(Your assignment)
On how many lines of these entries does the word "Parade" occur? State the number alone.

(Input data)
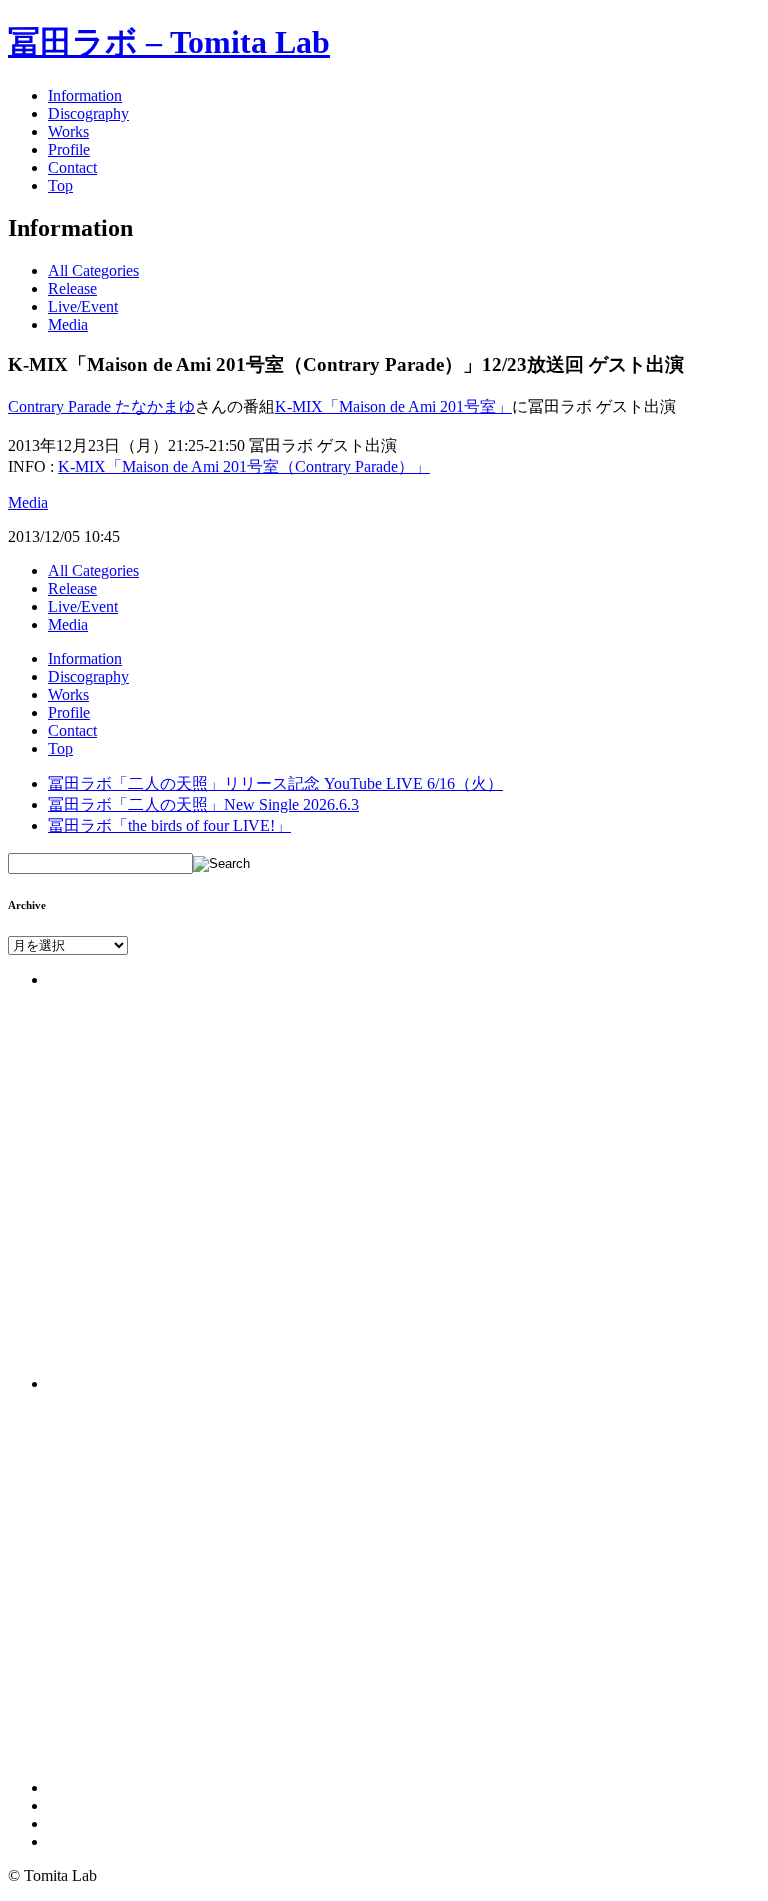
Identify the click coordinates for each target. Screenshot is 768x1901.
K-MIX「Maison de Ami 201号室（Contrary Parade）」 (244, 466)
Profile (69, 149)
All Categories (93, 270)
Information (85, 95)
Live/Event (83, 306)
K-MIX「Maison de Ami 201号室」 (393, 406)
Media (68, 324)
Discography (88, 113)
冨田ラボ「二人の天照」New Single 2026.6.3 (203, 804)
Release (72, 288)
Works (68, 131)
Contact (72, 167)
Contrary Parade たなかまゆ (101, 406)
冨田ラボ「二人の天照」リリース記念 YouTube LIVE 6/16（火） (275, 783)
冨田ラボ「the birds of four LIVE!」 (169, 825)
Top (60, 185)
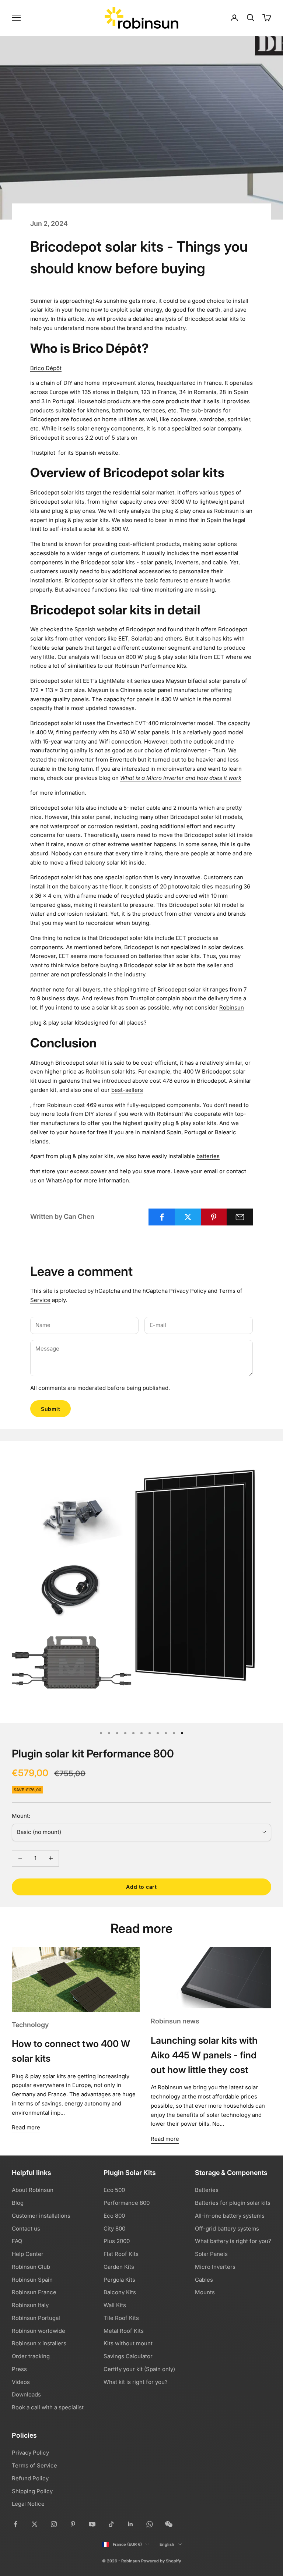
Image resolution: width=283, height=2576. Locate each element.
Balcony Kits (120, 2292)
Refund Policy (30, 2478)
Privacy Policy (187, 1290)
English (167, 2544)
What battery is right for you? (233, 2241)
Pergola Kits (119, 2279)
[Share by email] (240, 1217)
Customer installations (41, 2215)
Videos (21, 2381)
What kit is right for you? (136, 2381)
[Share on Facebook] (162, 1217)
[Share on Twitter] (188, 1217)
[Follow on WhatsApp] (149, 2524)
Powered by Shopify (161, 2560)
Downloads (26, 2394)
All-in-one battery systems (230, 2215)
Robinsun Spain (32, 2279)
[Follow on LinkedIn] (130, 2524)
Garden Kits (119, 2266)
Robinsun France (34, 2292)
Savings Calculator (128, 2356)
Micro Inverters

(Solution to the exercise)
2